The DOL explained that the main factor in prolonging the PTE application process was the fact that the DOL often had to return applications to applicants requesting more information. “This timeline was frustrating to everyone, and commenters noted it throughout their comments,” the finalizing release stated.

To remedy this, the DOL proposed to have applicants explicitly state the information needed in the application. The DOL wrote in the amendment that “some of the friction associated with the exemption process can be reduced because the Department will have less need to request additional information from applicants.”

Changed Definitions

The initial proposal by the DOL also would have revised the definitions of “qualified independent appraiser” and “qualified independent fiduciary” to be more strict.

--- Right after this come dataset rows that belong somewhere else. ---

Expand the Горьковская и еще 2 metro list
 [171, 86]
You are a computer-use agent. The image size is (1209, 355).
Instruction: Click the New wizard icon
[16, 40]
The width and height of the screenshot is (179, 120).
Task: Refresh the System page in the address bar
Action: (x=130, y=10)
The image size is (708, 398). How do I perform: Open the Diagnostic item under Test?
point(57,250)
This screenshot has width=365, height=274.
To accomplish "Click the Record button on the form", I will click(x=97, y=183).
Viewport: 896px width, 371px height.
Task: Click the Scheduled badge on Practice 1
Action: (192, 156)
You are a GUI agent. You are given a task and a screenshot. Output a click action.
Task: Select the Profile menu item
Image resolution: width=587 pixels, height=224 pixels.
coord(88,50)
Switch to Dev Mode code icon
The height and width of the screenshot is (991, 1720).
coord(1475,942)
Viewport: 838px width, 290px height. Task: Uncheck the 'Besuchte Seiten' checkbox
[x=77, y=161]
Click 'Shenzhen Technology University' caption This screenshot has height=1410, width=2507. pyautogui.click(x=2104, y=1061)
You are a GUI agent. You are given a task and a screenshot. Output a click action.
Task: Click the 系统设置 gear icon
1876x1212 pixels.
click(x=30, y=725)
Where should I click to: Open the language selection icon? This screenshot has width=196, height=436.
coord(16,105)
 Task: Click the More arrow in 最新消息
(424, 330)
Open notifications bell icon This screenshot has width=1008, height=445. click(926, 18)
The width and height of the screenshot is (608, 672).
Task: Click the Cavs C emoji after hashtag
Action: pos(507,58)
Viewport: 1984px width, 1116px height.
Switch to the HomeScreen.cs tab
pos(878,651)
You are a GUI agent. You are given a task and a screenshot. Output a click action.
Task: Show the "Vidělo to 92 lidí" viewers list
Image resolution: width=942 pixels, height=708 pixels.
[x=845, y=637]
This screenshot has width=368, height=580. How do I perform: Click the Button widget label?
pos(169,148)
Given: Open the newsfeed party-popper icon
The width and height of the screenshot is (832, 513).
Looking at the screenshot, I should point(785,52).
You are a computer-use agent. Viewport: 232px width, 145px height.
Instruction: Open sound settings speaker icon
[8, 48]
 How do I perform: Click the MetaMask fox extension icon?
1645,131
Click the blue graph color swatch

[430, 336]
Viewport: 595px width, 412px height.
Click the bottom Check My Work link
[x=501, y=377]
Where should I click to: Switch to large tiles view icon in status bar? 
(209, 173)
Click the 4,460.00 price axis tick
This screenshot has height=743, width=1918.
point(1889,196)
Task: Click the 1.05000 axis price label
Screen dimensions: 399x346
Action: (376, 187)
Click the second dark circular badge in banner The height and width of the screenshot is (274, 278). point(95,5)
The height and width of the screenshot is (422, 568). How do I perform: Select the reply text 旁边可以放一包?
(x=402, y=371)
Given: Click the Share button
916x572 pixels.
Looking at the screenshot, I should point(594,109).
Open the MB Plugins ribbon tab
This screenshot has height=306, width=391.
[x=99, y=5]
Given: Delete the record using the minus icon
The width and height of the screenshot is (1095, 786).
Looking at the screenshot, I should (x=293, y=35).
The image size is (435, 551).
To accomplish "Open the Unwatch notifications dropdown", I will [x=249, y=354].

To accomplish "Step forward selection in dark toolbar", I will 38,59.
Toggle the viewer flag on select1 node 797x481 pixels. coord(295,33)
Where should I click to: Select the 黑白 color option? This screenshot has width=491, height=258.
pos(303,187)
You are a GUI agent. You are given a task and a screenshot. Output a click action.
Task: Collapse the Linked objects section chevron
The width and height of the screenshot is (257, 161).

The final rule scales back most of the revised changes due to pushback from commenters.

According to current rules, an appraiser is automatically considered independent if they receive no more than 2% of their revenue under one particular PTE. The final rule modifies this to a facts-and-circumstances test, whereby an appraiser could be deemed to be not independent even if their total revenue falls below 2%. As an example, the DOL said that an appraiser who expects to be retained by a fiduciary for other appraisal work based on their work under a PTE could lose their independent status.

The DOL made essentially the same change for the definition of “qualified independent fiduciary.”

Proposed changes were, for the most part, dropped, except for an amendment in the final rule stating that a fiduciary that receives less than 2% of their revenue from a transaction is no longer automatically deemed independent, as under previous rules, and is now subject to a facts-and-circumstances test.

The effective date for the rule is 75 days after its entry into the Federal Register.